Les uns partent vers la porte Nord, les autres m’emboîtent le pas. Nous gagnons un champ de coton. Les fleurs forment au sol une duvet épais. Le Bègue montre comment échapper aux flics: il plonge dans le duvet, il disparaît. Je fais de même.
- Et maintenant taisez-vous! Leur-dis-je.
Mais rien n’y fait, le Bègue et le Corse continuent de parler. Ils parlent de plus en plus fort. Je sors la tête du duvet de coton. Un femme sur un petit balcon attaché à la muraille du château-fort crie:
- Je vous ai vu! Je vais vous dénoncer!
J’attrappe le Bègue par le collet:
- Tu es génial, mais tu est un génie imbécile! Pauvre imbécile!
Nous glissons en bas du talus. Nous sommes à nouveau dans la ville. On entend siffler les flics.
- Il faut se séparer! Dis-je.
Mes deux complices s’élancent. Je les arrête:
- Case Postal 7, à Marrakesh!
- Qu’est-ce… qu’est-ce que…? Fait le Bègue.
- Pour se contacter imbécile!
- Mais où est cette case? Demande le Corse.
- A la poste centrale! Dis-je en enfilant une rue avant de m’apercevoir qu’il s’agit de la rue de la Justice et de la Police.
” Il faut que j’essuie les empreintes du pistolet!”, me dis-je. Puis: “Inutile, je le porte sur moi, empreintes ou pas, ces salopards sauront qu’il est à moi!”
Je passe devant deux avocats.
- Tiens, disent-ils dans mon dos, il est sorti de prison celui-là?
Et l’autre:
- Oui, il est en cavale.
“Je vais en prendre pour trente ans cette fois! Il y a une porte au bout de la rue, et elle sera fermée! Je me vois déjà, dans la cellule, rejouant des milliers de fois ce moment précis: je cours et je sais que je vais me faire prendre et qu’ils vont me mettre dedans pour trente ans!“
J’avise un escalier de bois.
“Si je monte par-là, je sortirai par les toits!”
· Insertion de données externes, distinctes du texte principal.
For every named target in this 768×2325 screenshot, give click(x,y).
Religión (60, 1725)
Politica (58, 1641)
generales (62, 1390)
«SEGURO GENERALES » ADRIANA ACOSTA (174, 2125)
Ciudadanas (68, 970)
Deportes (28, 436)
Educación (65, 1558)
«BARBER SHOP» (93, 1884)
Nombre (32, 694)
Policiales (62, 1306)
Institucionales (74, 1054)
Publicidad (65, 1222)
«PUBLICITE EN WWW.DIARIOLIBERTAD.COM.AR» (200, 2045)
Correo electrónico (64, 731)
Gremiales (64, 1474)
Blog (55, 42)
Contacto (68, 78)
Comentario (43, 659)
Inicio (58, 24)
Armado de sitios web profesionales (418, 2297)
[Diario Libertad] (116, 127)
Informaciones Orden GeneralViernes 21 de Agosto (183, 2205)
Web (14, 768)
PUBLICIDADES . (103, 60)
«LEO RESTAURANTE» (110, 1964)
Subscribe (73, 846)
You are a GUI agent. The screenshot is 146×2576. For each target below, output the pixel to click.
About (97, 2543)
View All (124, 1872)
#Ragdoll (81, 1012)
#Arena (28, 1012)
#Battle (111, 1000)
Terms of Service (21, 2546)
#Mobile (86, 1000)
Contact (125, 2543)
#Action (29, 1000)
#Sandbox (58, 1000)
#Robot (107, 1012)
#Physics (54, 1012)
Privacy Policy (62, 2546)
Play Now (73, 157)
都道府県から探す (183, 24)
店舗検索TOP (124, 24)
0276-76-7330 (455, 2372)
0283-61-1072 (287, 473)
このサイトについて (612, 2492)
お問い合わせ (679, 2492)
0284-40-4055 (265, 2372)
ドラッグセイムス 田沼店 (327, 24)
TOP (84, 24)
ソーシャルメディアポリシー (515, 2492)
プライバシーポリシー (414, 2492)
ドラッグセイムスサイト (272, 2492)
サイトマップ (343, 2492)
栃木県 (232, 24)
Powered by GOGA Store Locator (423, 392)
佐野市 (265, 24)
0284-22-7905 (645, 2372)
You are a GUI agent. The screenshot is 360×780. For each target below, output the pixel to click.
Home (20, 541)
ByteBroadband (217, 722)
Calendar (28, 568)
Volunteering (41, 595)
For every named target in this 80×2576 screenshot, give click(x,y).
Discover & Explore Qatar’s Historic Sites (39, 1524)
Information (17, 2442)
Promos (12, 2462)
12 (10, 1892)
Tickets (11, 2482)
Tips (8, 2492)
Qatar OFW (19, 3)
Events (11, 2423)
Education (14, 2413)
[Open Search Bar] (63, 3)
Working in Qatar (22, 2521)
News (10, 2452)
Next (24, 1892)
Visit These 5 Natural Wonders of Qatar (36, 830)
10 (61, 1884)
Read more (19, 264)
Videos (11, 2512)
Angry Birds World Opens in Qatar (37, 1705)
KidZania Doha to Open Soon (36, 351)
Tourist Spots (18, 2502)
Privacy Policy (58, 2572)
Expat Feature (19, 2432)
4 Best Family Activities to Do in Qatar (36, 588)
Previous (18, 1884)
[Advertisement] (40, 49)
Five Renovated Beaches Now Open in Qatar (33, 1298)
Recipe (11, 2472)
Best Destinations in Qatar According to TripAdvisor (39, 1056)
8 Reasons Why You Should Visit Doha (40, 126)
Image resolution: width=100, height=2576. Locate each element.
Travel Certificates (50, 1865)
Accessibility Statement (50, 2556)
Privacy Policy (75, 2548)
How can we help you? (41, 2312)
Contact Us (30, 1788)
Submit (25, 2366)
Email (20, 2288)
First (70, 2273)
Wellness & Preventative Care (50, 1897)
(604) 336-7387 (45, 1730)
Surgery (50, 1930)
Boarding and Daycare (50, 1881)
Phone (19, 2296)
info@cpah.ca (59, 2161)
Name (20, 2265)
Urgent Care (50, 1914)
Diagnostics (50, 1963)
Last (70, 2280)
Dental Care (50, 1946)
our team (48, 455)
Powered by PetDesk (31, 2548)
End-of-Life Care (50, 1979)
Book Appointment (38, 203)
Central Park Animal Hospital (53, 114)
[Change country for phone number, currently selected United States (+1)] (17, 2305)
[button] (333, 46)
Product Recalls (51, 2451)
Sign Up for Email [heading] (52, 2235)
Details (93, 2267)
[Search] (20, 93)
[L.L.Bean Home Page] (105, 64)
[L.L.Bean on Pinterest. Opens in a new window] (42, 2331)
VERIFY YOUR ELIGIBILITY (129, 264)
Je n’en fais rien, je continue de courir.
” je vais prendre un bus, un bus qui m’emmènera loin de la ville. A la sortie du bus, je ne pourrai pas payer. Comment ferai-je? Et le soir, pour dormir, pour boire, pour manger, je ne pourrai pas payer, je n’aurai pas d’argent. Il ne me restera plus qu’à braquer une banque…”
Poids de l’Etat
La valeur de l’argent est définie par le travail. La production précède la rémunération.
Le statut économique particulier du fonctionnaire d’Etat tient au fait qu’il détermine sa production en fonction des sommes prélevées sur la société. Sa notion du travail est ainsi liée à la dépense et son action déroge au principe majoritaire. Au-delà de son rôle fondamental (assurer des conditions de production pérennes), cette notion anticapitaliste du travail pèse fatalement sur l’effort social.
De plus, comme autrefois dans les régimes finissants, monarchiques ou communistes, nous avons affaire aujourd’hui à une politisation de Etat. Celui-ci est géré à la manière d’une entreprise. Il sert les intérêts corporatifs de ses membres. Techniquement, cela revient à justifier par une création artificielle de travail une ponction financière accrue sur le travail productif. Approche qui implique à terme une rupture du contrat social. Le phénomène est d’autant plus grave qu’il s’inscrit dans une logique de démultiplication des pouvoirs des fonctionnaires.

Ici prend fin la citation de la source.